On the basis of this subdivision, each antler find can be described as an antler element or as a part of it. In this way large antler finds can be described quite precisely, but small finds must often be described in more general terms. Due to the variable forms of red deer antler crowns, the assemblage (corresponding to the code numbers of the descriptive system in Table 1) includes a relatively high number of crown elements. For example, crown forks are only distinguishable from their particular position within the antler, so isolated finds of crown tines or crown tine fragments can not be determined accurately using the detailed descriptive system. General terms are therefore also included to cover this e.g. 'crown tine' (see Table 1).

The fragmentary character of single finds can be shown by a general morphological description of the antler material (Table 2). Tines form by far the dominant part (66.8%) of the material, whilst 12.5% consists of antler cortex fragments, and 20.6% are antler beams and antler beam fragments. 73.8% of the latter come from the lower and 20.1% from the upper beam, while the remainder of the beam material cannot be identified. The first observation of note is that fragments from the lower beam are more frequently represented than parts from the upper beam. A more exact characterisation of the finds is given by their detailed morphological classification in the morphology dataset. Counts of individual elements shed further light on the disproportionate representation of lower and upper beam elements (Fig. 4).

figure 4
Fig. 4: Ratio of expected and found beam elements.
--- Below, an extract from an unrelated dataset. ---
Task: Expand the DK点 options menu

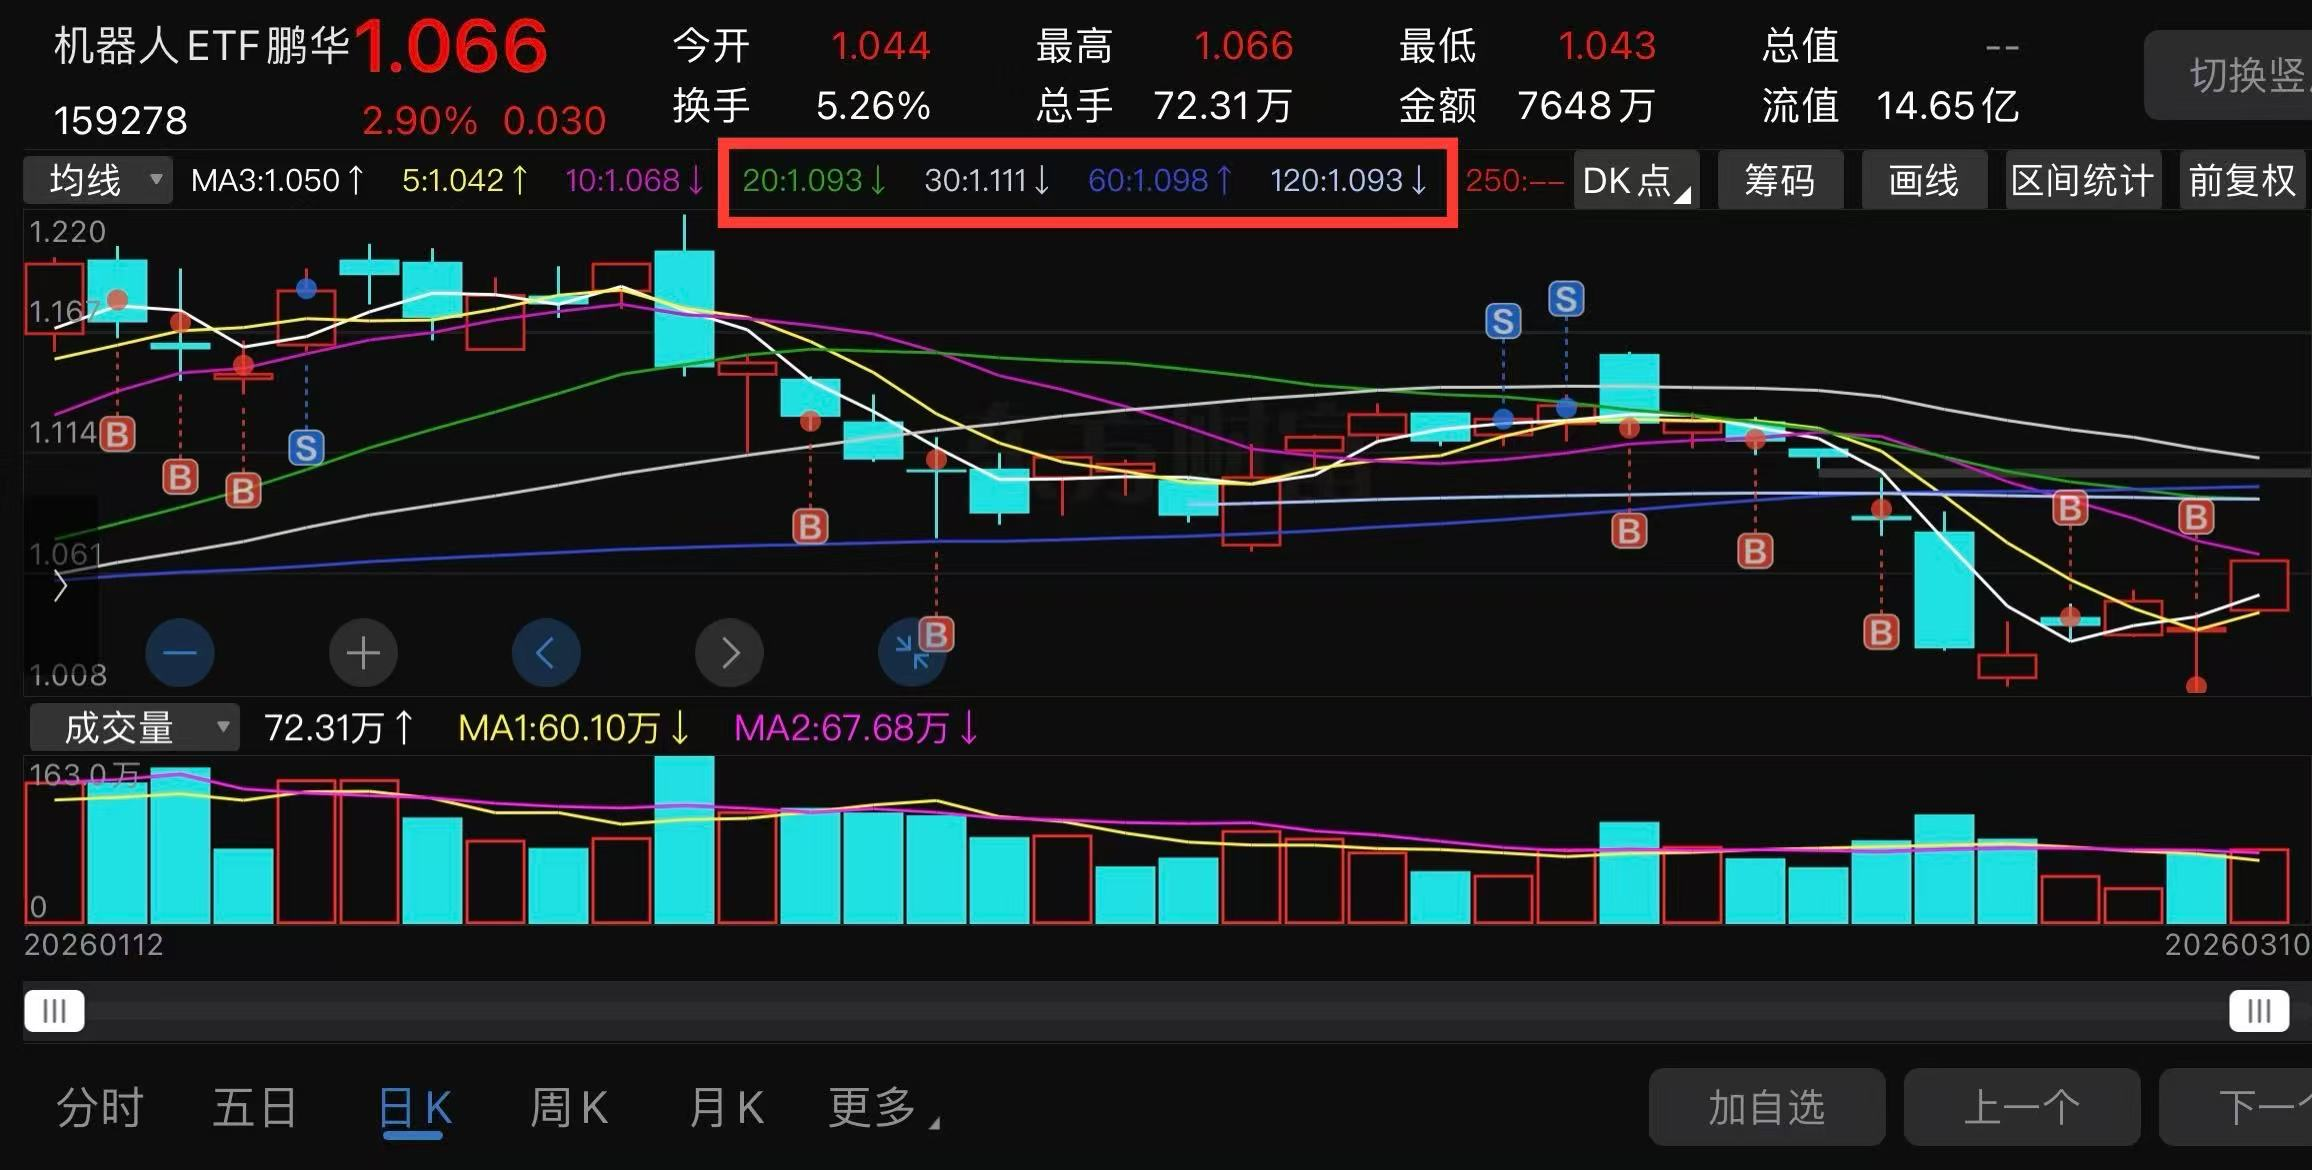Action: point(1636,181)
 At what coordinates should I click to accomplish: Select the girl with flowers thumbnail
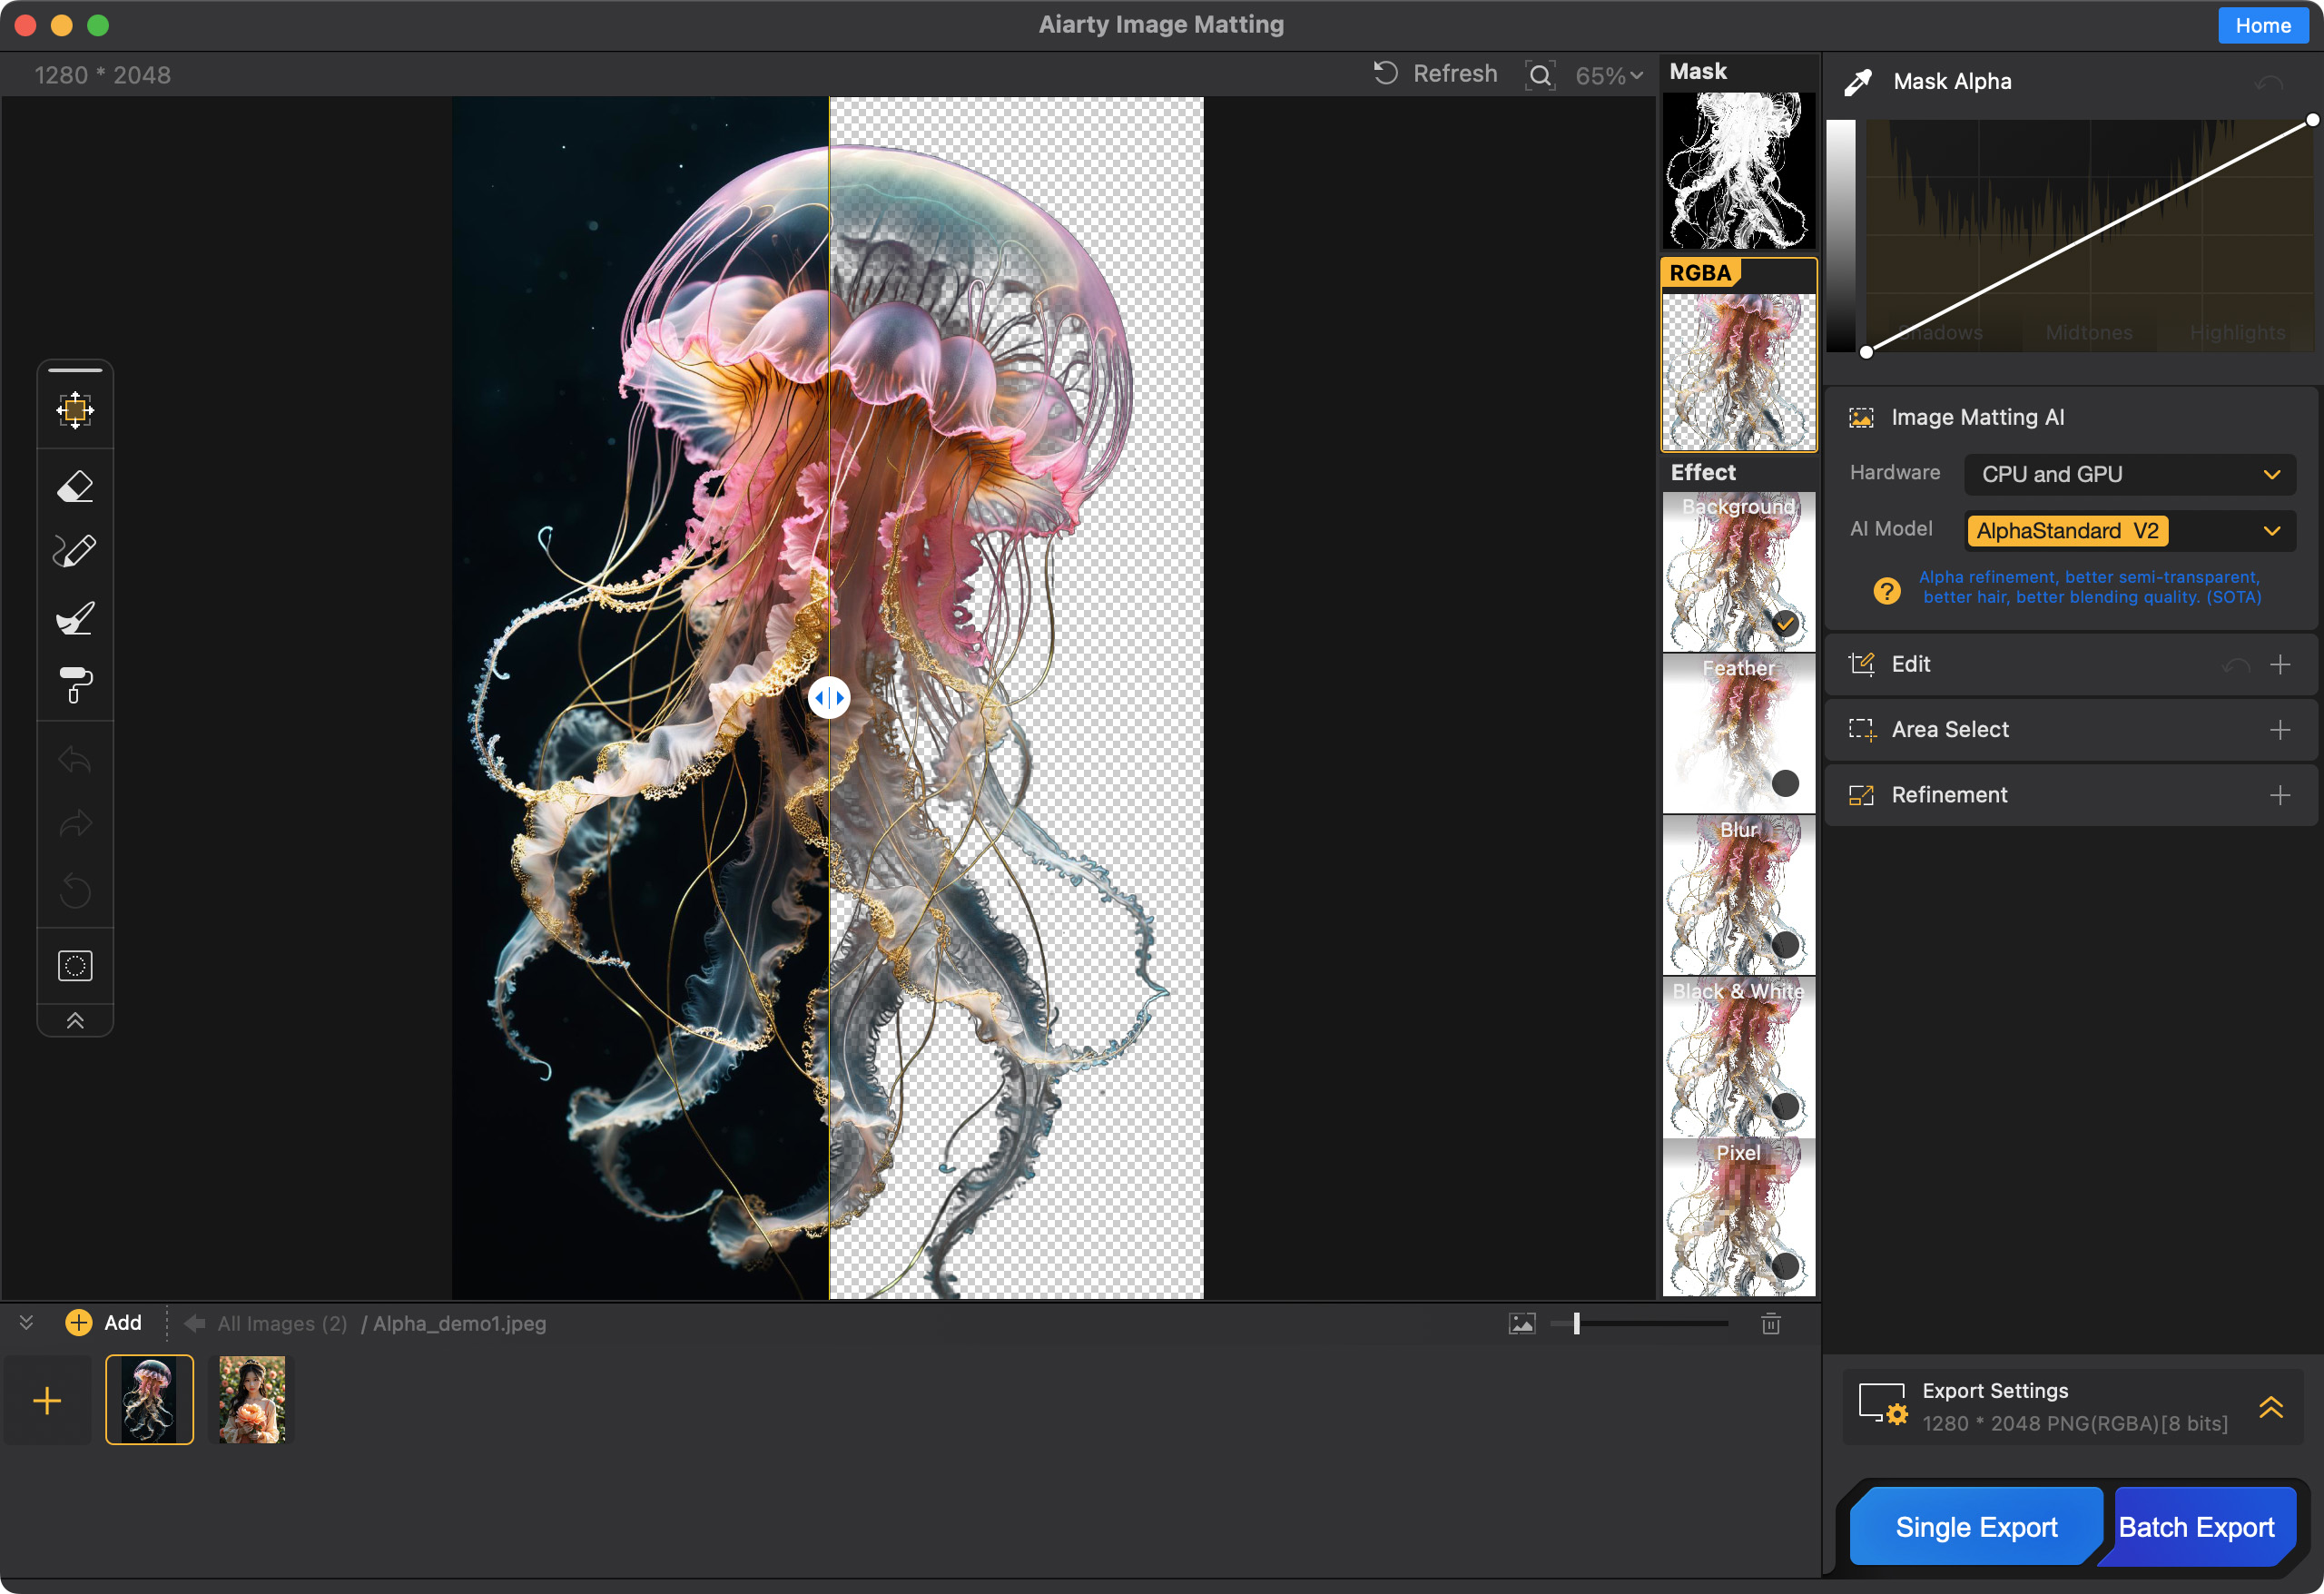pyautogui.click(x=252, y=1399)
From about the trez tine upward, the number of fragments becomes more or less constant. Comparison of the number of beam fragments forming part of element 'sums' (antler finds made up of 2 or more elements) with those of the isolated fragments (Table 3) demonstrates consistently low values for the isolated ones. It may be concluded that the most frequent parts from the lower beams (e.g. from the antler base and lower main beam) occur mainly in element sums.

Element sumisolated
Crowns, crown forks0.07%4.3%
Medial upper main beams0.07%2%
Upper main beams, trez tine area0.7%3.1%
distal distal lower main beams6.8%2.5%
proximal distal lower main beams12.7%3.7%
Lower main beams, second tine area14.4%2%
Lower main beams, brow tine area20.1%2.2%
Pedicles + burrs21.7%4.3%
Table 3: Separate counts for isolated antler elements and elements forming 'sums' with other elements

Another interesting observation can be made from the detailed morphological description : antler bases and lower parts of beams (of both shed and unshed antlers) show variable forms, for example with regard to the preserved brow and trez tine parts. Finally, the question of matching beam elements with the abundant tine material had to be examined in both a practical and a theoretical way. Practically this was done by looking for matching breaks, while the other way was to examine the antler material using the detailed morphological descriptions. The count of recovered proximal fractured tines should theoretically be equivalent to the number of distal fractures. Comparison of the actual number (476) of proximal fractured tines with the number of distal fractures shows that the latter are in fact under-represented (Fig. 5) and that, therefore, the antlers represented by the excavated material are incomplete.

figure 5
Fig. 5: Ratio of expected and found tine elements.

The abundance of isolated tines does not correspond with the number of tines needed for the beams found, nor does the number of lower and upper beams agree. The process that produced the assemblage can not therefore have consisted of a series of simple activities such as the breaking up of complete antlers and of the subsequent preservation of all resulting antler fragments in the excavated area. A more complex history of accumulation or loss of antler fragments has to be considered.